P.S. I think you have the right to refuse medicine from your doctor; at least, that's how it is like in the state I live in (I'm from the USA). She/he can't force you to take a certain medicine.
 

peacelovingguy

Well-Known Member
#7
My doctor was all for me making MY mind up re meds. He said he had seen some success but also seen them make matters worse. For me - a low dose was not working but having no side effects - we upped it - I took it for a couple of months but no way was I feeling better - in fact - I got FAR worse - like the meds made me depressed - lol - which is hardly fun.

I went through a few docs - and stuck with one who listened - one guy - I felt like actually forcing him to eat the meds - he was ignorant - dismissed side effects - he was lucky really - but if he keeps up that attitude someone will go for him!

Counselling - should at worse - just not be for you.
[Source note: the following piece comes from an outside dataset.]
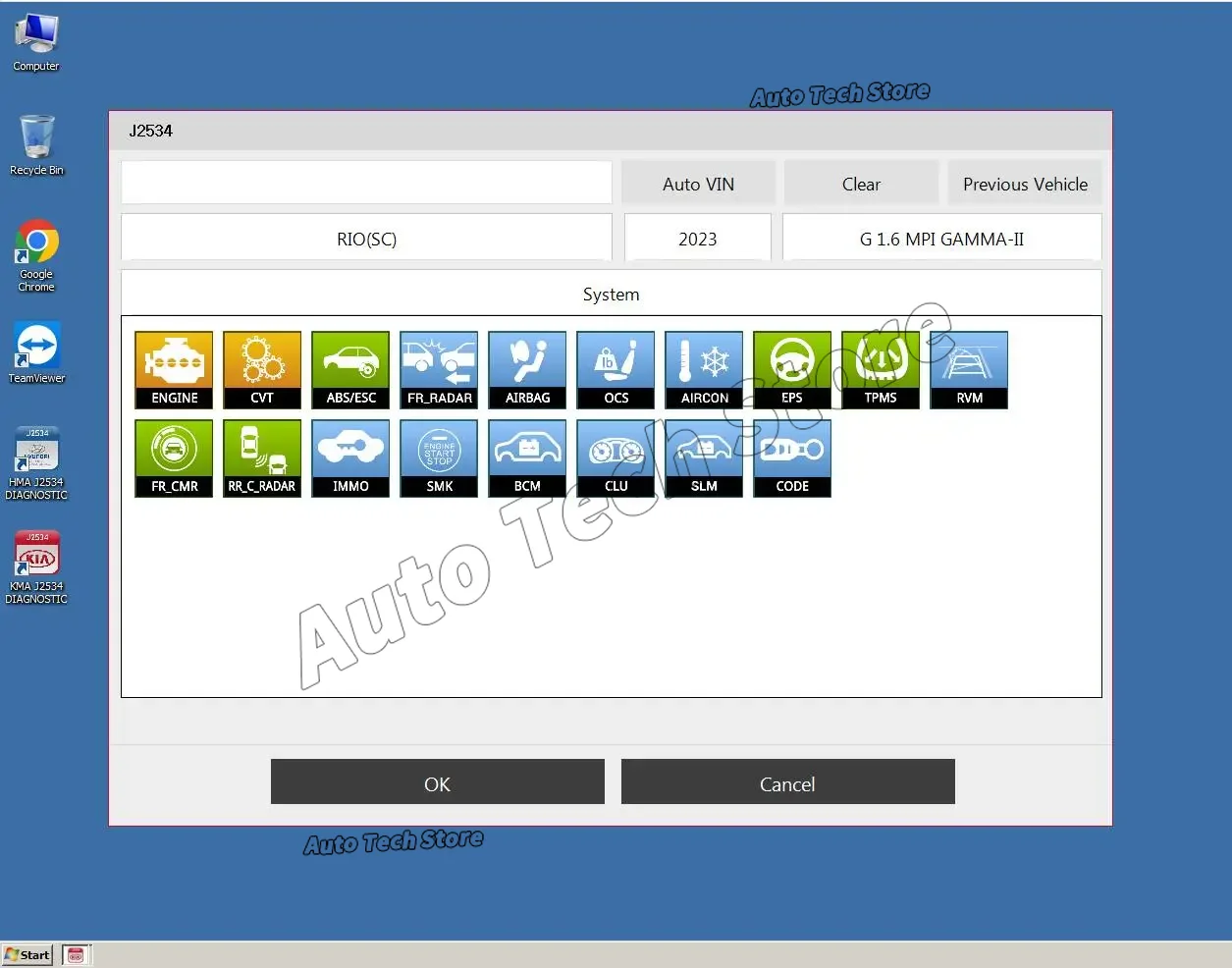Choose the SMK smart key system

point(439,457)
Nobody should walk away feeling worse!!

Maybe the counsellor dug up too much too fast - or acted like it was just a payday or something?
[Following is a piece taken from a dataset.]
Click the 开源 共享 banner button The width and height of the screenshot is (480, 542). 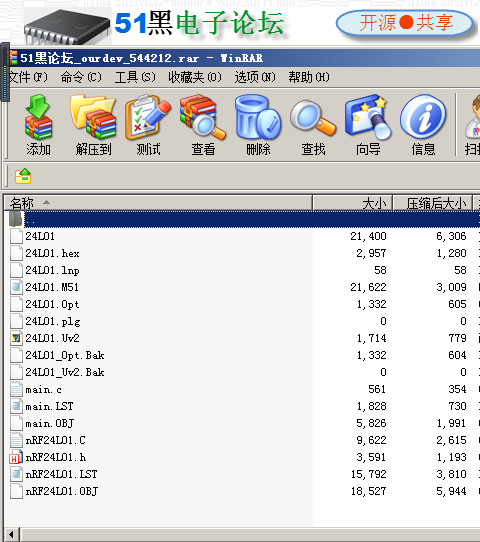tap(405, 23)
Things seem bad now but you got to consider that life has its peaks and its valleys - right now your in the valley - but we have times like that regardless.

Sorry you been treated badly also - but if he or she is in the past - well - these things happen - and we have a legal process you can use. I know its hard with emotional blackmail - but the thing to remember is that we live and learn.
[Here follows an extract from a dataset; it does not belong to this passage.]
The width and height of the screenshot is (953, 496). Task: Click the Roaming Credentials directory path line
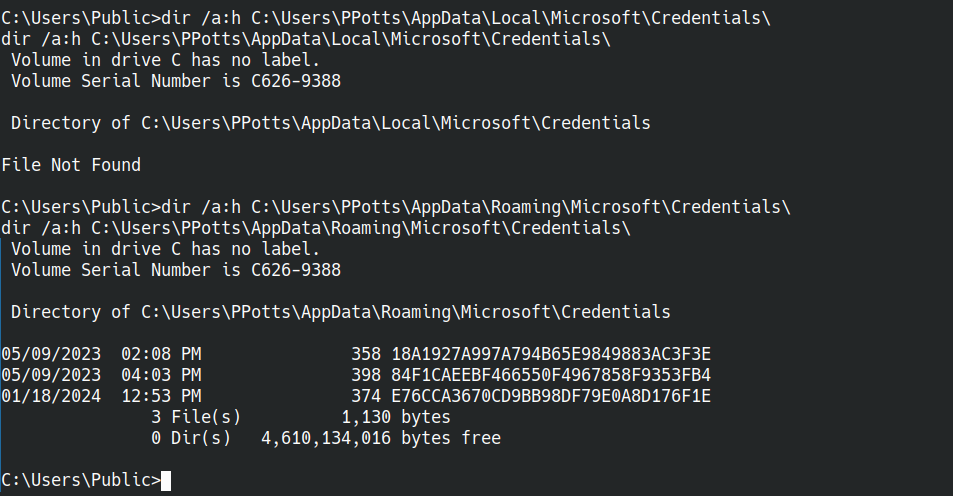340,312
No other creep is going to try it on - just hold that thought.

Everyone wants love and some stability - but don't let it become the be all and end all - relationships are great - but you got to try and better yourself also - be someone - not just reliant on a man or woman which makes you vulnerable IF they turn out to be mean.

You got any work or study you though of?

Sure - get a new doc first - get the dose lowered maybe taper off as three years is a long time - and if these meds do not work then don't be fobbed off by someone not using them - some clueless doc who think med school makes him a kind of God!

lol

They are human - make mistakes - and assholes become doctors for sure!

So avoid them ones.

But obviously - don't choose a doc just because he or she is nice. They need to know their stuff - and ANY doc ought to know a lot about depression.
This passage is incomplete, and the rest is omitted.